▶ _EXPLORE THE MATERIAL_:
1. Turn the paragraph of the Gymnetis excerpt that begins "In Colombia, Orozco & Parco-Locarno (2004)" into a short bulleted list that keeps its main facts.
2. List every English keyword given in the Gymnetis excerpt.
3. Reproduce the Gymnetis excerpt from "Introduction" up to and including "Gymnetis MacLeay, 1819.".

▶ _QUOTED PASSAGE_:
Keywords Biology; behavior; Gymnetini; immature stages; morphology

Resumo

Larvas, pupas e adultos de Gymnetis rufilateris (Illiger, 1800) (Coleoptera: Cetoniidae: Cetoniinae) foram coletados em Rochedo, MS. Estudos sobre a biologia e morfologia foram conduzidos no Laboratório de Entomologia da Universidade Estadual de Mato Grosso do Sul em Aquidauana, MS. Fêmeas de casais formados em laboratório ovipositaram e foram iniciados os estudos de biologia. O período embrionário dura 15,5 dias. As larvas de primeiro, segundo e terceiro instares duram 13,5, 30,6 e 113,1 dias, respectivamente. O período pupal dura 12,8 dias. O período de ovo a adulto completa-se em 186,8 dias. As larvas se alimentam de fezes de aves em decomposição. Em laboratório, os adultos foram alimentados com pedaços de banana (Musa sp.) (Musaceae) madura. As descrições da larva de terceiro instar e pupa de G. rufilateris são apresentadas. Uma chave para larvas de Gymnetis conhecidas também está incluída.

Palavras-chave Biologia; comportamento; Gymnetini; estágios imaturos; morfologia

Introduction

For Gymnetis MacLeay, 1819 (Coleoptera: Cetoniidae: Cetoniinae), 26 species are known, occurring from the United States to Argentina (Morón & Arce 2002). The coloration of adults is variable, including intraspecific variation, as observed by Morón (1995), Antonie (2001), Solís (2004), Orozco & Pardo-Locarno (2004) and Di Iorio (2013). According to Micó et al. (2008), Morón (2010) and Cherman & Morón (2014), Cetoniidae gather enough characteristics to be considered as a family different from Scarabaeidae and Melolonthidae. The Gymnetis is comprised by rougly 30 species (Krikken 1984). For the genera of Gymnetini, Antoine (2001) proposed accurately the use of the old nomenclature and considered Paragymnetis Schürhoff, 1937 and Gymnetosoma Martínez, 1949 as Gymnetis MacLeay, 1819.

In Colombia, Orozco & Parco-Locarno (2004) reared Gymnetis holosericea (Voet, 1779) in laboratory and observed that the egg-to-adult period is completed in seven months and adult insects showed mutilation behavior and for G. pantherina Blanchard, 1837, the larvae show cannibalism. In studies conducted in Colombia, Neita et al. (2006) collected adults of G. coturnix (Burmeister, 1842) with fruit traps or on flowers of Annona muricata L. (Annonaceae), and larvae are found in decaying logs of Brosimum utile (Kunth) Oken (Moraceae). Morón & Arce (2002) collected adults of G. hebraica difficilis Burmeister, 1842 and G. flavomarginata sallei Schaum, 1849 (= G. sallei) in rotten banana (Musa sp.) (Musaceae) in a forest in Mexico.

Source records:
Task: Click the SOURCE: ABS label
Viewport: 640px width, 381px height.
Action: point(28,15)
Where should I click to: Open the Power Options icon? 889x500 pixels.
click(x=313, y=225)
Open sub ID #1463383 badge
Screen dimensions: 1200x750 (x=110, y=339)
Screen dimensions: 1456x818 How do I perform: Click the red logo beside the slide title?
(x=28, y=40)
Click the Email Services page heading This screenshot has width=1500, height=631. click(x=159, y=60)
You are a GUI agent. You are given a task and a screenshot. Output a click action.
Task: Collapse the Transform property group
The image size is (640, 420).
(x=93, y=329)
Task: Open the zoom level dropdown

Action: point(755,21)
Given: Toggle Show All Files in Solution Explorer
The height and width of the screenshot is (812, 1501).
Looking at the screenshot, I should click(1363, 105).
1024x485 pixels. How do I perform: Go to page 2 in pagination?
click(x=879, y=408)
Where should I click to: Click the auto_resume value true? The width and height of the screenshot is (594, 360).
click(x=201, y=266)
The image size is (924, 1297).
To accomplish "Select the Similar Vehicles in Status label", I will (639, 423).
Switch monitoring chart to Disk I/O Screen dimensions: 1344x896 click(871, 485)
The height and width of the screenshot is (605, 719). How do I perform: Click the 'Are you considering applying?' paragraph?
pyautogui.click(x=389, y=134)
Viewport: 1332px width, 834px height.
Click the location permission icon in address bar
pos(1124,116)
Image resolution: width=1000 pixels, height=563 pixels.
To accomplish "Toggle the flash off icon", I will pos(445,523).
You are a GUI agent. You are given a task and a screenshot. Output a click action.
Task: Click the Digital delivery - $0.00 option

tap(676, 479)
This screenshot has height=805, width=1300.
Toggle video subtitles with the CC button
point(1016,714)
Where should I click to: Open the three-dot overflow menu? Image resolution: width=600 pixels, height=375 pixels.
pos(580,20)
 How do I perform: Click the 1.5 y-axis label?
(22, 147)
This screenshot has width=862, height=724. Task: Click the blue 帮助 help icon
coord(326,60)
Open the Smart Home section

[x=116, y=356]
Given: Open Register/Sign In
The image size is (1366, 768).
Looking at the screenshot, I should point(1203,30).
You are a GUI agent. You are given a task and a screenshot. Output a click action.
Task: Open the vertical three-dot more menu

▶ _ANSWERS TO EACH TASK_:
1.
- Orozco & Parco-Locarno (2004), in Colombia, reared Gymnetis holosericea (Voet, 1779) in the laboratory. The egg-to-adult period took seven months, and adults showed mutilation behavior.
- In G. pantherina Blanchard, 1837, the larvae show cannibalism.
- Neita et al. (2006), in Colombia, collected adults of G. coturnix (Burmeister, 1842) with fruit traps or on flowers of Annona muricata L. (Annonaceae). The larvae are found in decaying logs of Brosimum utile (Kunth) Oken (Moraceae).
- Morón & Arce (2002) collected adults of G. hebraica difficilis Burmeister, 1842 and G. flavomarginata sallei Schaum, 1849 (= G. sallei) in rotten banana (Musa sp.) (Musaceae) in a forest in Mexico.

2.
- Biology
- behavior
- Gymnetini
- immature stages
- morphology

3.
Introduction

For Gymnetis MacLeay, 1819 (Coleoptera: Cetoniidae: Cetoniinae), 26 species are known, occurring from the United States to Argentina (Morón & Arce 2002). The coloration of adults is variable, including intraspecific variation, as observed by Morón (1995), Antonie (2001), Solís (2004), Orozco & Pardo-Locarno (2004) and Di Iorio (2013). According to Micó et al. (2008), Morón (2010) and Cherman & Morón (2014), Cetoniidae gather enough characteristics to be considered as a family different from Scarabaeidae and Melolonthidae. The Gymnetis is comprised by rougly 30 species (Krikken 1984). For the genera of Gymnetini, Antoine (2001) proposed accurately the use of the old nomenclature and considered Paragymnetis Schürhoff, 1937 and Gymnetosoma Martínez, 1949 as Gymnetis MacLeay, 1819.